A policy nobody can evidence is not a control. It is a paragraph.
Outcome
Enterprise buyers — banks, insurers, large conglomerates — do not take a vendor's word that a platform is secure. They send a questionnaire with a few hundred controls, ask for evidence against each, and hand the answers to an assessor whose job is to find the gap.
Our products go through that process and come out the other side. Multiple assessments cleared, including a Big-Four independent review. Not because we answered well, but because the evidence existed before anyone asked for it.
I wrote the programme that makes that true, I keep it current, and I am the person in the room when the assessor has follow-up questions.
The questionnaire is the easy part. Having the evidence already is the work.
Structure
Every policy terminates in something an outsider can inspect. That chain is the whole design.
Access control, incident response, secure development, third-party risk, cloud security, privileged access, endpoint, data classification, retention, localization, HR and physical security.
Asset inventory, incident log, change and patch records, access recertification, RBAC matrix, backup completion, DR-drill reports, VAPT findings tracker, policy exceptions.
CycloneDX SBOM per application, SAST and SCA gate results, pen-test reports with action-taken responses and revalidation, console screenshots of cloud controls.
An evidence-capture procedure and index, so the next assessment is a retrieval exercise rather than a fortnight of scrambling.
Decisions & trade-offs
The instinct when starting an ISMS is to write the policies first, because that is what the standard lists. I built the registers alongside them instead, and it changed what the policies could say.
A policy written without its register drifts toward the aspirational — "access is reviewed periodically." Reviewed by whom, how often, recorded where? If a register has to exist and be populated, the policy is forced into something falsifiable, because someone will eventually open the spreadsheet and check.
This is the same instinct that shows up in the security tooling: make the claim reproducible by someone who does not trust you. A control with a register behind it and a scanner finding that is identical between runs are the same idea applied to different problems.
Adjacent work
Alongside authoring, the running of it: coordinating VAPT cycles with external assessors and driving findings through action-taken reports to full revalidation; embedding SAST and SCA as blocking release gates so a build cannot ship past an unresolved finding; PII assessment and field-level encryption; joiner-mover-leaver process with periodic access recertification; disaster-recovery drills executed and formally reported.
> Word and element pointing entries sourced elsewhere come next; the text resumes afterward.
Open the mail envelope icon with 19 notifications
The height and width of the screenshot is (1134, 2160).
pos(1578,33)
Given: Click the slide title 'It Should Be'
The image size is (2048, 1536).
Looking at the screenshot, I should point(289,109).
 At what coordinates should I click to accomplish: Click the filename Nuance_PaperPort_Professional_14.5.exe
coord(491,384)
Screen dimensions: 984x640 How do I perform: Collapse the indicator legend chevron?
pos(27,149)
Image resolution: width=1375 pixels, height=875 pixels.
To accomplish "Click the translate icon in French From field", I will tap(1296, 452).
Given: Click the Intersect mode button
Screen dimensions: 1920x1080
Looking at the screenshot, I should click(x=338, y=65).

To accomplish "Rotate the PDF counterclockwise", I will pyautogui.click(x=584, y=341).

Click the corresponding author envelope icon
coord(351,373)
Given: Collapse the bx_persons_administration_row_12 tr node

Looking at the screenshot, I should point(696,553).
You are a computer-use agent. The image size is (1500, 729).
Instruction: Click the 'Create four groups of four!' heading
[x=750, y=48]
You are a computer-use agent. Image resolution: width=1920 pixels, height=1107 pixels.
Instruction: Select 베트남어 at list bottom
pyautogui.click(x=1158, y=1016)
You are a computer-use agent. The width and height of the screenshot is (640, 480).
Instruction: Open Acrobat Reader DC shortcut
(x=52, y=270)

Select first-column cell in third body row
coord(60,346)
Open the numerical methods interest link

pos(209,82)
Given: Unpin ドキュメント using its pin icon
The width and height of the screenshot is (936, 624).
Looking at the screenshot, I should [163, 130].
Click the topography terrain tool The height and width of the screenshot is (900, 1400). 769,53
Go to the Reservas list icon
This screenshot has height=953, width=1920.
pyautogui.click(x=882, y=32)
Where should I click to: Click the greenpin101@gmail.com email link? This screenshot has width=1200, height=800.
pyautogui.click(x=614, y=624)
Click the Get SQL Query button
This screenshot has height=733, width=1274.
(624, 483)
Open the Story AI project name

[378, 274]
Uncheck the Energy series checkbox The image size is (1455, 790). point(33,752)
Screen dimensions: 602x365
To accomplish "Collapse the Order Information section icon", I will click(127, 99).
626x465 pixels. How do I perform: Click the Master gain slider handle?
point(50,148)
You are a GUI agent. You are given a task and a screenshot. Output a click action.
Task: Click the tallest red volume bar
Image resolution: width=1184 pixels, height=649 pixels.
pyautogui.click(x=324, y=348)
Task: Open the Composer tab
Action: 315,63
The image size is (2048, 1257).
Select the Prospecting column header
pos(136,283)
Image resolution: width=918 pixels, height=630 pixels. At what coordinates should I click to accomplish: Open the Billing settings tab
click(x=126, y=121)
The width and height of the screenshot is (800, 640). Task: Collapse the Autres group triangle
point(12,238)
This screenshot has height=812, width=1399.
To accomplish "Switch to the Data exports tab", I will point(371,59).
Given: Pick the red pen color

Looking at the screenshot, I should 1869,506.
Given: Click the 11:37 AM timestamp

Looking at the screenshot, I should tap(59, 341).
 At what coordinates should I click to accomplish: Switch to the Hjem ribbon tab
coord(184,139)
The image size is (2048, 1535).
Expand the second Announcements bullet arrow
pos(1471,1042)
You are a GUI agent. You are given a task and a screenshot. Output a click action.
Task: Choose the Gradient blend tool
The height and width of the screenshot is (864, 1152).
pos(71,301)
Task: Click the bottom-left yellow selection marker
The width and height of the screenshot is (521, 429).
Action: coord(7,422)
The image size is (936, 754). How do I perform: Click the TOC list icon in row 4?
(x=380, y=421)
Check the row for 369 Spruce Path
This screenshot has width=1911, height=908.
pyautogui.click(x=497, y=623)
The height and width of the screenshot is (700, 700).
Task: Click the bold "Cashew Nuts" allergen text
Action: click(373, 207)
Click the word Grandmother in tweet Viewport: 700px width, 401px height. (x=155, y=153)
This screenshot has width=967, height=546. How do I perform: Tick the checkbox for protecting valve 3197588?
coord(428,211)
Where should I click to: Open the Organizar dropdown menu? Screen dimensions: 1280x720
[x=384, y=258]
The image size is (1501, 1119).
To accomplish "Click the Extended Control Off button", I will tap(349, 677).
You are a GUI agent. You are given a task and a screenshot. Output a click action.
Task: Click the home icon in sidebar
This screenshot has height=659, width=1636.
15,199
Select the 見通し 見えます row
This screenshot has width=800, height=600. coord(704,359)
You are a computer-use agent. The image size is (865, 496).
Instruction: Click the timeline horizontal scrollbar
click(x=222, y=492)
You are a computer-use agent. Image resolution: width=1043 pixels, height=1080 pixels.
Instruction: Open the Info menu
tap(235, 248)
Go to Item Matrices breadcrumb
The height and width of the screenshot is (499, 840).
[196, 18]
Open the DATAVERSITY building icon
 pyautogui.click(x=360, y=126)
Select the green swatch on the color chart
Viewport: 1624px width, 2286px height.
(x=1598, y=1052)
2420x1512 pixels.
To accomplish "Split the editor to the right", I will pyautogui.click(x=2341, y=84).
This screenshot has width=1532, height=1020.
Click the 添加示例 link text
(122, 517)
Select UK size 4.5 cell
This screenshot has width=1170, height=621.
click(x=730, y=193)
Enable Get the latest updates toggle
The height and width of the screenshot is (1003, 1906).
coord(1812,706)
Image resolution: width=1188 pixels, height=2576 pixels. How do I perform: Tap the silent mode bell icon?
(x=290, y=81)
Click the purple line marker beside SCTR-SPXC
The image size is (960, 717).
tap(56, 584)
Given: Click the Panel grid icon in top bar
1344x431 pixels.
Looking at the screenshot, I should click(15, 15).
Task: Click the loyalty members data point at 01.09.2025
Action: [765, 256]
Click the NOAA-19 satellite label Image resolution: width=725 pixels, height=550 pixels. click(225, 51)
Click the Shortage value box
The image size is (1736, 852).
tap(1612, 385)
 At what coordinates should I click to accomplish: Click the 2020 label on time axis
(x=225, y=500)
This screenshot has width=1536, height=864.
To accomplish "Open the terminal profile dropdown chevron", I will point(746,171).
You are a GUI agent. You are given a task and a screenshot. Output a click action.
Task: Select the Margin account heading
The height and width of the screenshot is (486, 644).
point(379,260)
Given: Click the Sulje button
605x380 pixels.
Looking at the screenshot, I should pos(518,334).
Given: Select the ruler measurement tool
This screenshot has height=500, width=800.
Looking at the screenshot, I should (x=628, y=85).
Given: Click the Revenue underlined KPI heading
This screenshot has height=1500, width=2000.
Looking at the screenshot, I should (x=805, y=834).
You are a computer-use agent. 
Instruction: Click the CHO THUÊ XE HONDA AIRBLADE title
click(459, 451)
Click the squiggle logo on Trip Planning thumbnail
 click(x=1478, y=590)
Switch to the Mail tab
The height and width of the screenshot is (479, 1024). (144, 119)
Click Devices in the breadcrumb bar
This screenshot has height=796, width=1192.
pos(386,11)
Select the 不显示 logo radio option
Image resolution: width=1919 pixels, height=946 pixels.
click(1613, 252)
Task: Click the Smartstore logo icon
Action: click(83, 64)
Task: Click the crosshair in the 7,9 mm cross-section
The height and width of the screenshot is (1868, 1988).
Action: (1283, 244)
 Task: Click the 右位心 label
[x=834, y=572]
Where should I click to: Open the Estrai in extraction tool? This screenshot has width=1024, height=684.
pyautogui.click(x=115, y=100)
And the commercial end of it — completing the security questionnaires that decide whether an enterprise deal proceeds, mapping each control to the evidence that satisfies it.
What I’d do differently
For the first assessments, gathering evidence was manual — console screenshots, exported logs, spreadsheets assembled by hand under time pressure. It worked, and it did not scale. The runbook and evidence index came later, and they should have come first.
That gap is a large part of why I later built tooling to collect posture evidence continuously. The best moment to capture proof that a control is working is while it is working, not three days before an assessor's deadline.